Mohamed El-Erian, CEO of officer of the international bond fund giant Pacific Investment Management Co (PIMCO), said spending cuts will only exacerbate the unemployment situation.

“So unemployment will be higher than it would have been otherwise, growth will be lower than it would be otherwise, and inequality will be worse than it would be otherwise,” El-Erian said.

El-Erian questioned the impact of discretionary spending cuts that will likely make up the short-term budget savings in any final agreement.

“We have a very weak economy, so withdrawing more spending at this stage will make it even weaker,” El-Erian said.

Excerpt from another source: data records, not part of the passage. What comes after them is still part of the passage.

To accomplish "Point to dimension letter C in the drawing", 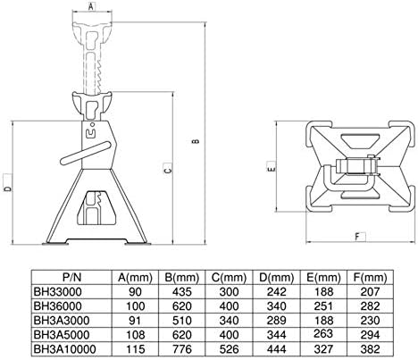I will tap(166, 169).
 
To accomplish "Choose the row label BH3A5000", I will tap(63, 332).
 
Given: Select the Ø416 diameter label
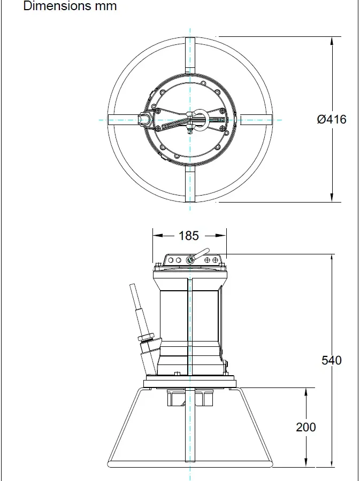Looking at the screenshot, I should pyautogui.click(x=332, y=119).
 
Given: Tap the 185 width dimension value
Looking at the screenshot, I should pyautogui.click(x=189, y=236).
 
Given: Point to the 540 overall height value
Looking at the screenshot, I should pyautogui.click(x=332, y=360).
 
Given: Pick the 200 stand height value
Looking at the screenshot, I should pyautogui.click(x=306, y=427).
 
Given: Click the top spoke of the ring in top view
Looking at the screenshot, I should pyautogui.click(x=190, y=53).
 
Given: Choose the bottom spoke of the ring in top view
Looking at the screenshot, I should pyautogui.click(x=190, y=184).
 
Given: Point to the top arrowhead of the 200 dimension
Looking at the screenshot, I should pyautogui.click(x=306, y=392).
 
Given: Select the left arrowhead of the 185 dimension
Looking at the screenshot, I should pyautogui.click(x=157, y=235).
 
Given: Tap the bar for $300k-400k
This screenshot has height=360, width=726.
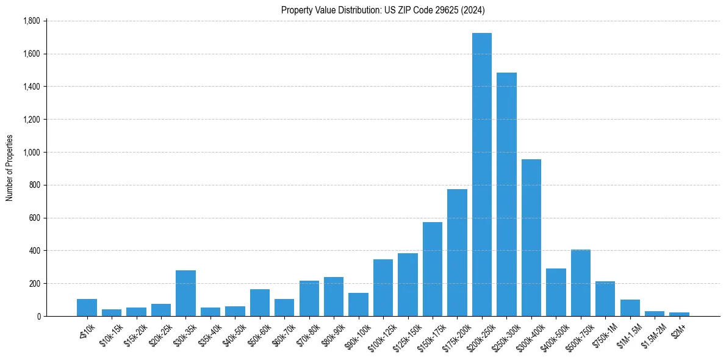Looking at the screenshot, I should pos(531,237).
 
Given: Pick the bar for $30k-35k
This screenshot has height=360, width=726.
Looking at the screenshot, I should pos(185,293).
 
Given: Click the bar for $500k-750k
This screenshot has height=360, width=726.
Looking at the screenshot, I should pos(581,283).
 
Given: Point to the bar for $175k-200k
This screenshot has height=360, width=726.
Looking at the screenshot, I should pos(457,253).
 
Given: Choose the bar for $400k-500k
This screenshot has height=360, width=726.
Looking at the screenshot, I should pos(556,292).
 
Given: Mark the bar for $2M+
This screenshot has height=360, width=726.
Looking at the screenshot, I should pos(679,314).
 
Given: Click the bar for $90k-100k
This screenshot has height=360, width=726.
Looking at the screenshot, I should pos(358,304).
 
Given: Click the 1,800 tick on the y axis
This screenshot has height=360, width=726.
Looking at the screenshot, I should pos(31,21).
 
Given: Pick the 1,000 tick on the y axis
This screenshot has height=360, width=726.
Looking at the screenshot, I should pos(31,152).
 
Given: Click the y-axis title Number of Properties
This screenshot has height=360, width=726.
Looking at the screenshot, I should pos(10,168).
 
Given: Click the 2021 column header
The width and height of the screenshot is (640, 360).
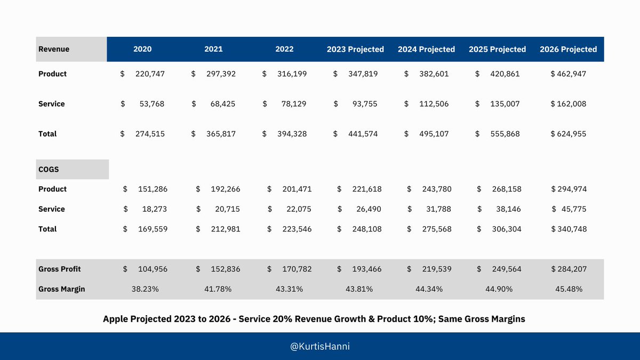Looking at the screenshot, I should coord(213,49).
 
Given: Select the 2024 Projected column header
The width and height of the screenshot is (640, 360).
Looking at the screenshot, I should coord(426,49).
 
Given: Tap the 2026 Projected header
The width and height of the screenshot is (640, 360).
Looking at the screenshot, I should coord(568,49).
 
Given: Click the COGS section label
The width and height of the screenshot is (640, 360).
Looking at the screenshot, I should coord(49,169).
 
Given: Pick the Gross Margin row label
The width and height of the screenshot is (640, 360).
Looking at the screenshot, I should coord(61,289).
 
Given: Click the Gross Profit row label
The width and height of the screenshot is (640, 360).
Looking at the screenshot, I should coord(60,269).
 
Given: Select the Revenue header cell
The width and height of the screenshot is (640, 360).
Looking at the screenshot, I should coord(54,49).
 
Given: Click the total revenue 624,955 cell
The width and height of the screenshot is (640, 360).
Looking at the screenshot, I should coord(568,134).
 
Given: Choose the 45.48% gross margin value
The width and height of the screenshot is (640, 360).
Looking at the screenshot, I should coord(569,289).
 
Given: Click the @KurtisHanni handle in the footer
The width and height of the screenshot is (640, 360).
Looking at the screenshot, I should coord(320,347).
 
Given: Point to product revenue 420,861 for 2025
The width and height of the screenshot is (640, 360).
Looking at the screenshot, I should coord(504,74).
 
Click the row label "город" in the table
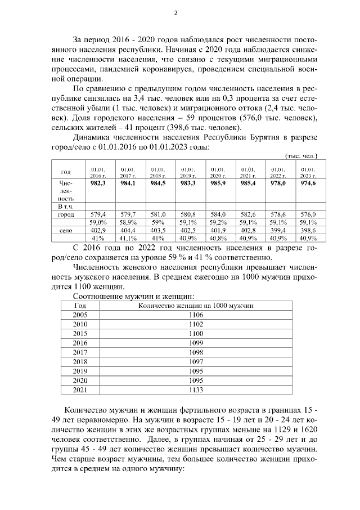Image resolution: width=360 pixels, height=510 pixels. click(66, 214)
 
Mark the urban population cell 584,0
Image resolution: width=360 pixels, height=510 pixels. click(219, 214)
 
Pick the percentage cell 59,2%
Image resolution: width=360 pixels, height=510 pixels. click(219, 222)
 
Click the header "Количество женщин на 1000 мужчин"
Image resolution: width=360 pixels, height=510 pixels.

The jobs of federal employees may be at risk also. While the deficit reduction plan does not yet mention federal workers, caps on federal discretionary spending could affect budgets that pay our public employees.

It is now imperative that there be an all out refocus on developing programs that will rapidly put millions of Americans to work.

Political strategist Robert Creamer states, “For about $220 billion you could put over two million Americans to work for two years — and massively lower the unemployment rate.”

In response to a GOP and extremist Tea Party controlled House likely to block such spending, Creamer suggests, “We need to propose a concrete, practical jobs program that is completely understandable and directly addresses the number one issue on the minds of ordinary Americans — and then we need to make our case to the American people.”

Which means that there are no short cuts and that this task is far from being easy. But, the road to success lies in what many of us know already and it will mean more of it – organize, organize and organize. And, never forget that, “It’s the economy, stupid.”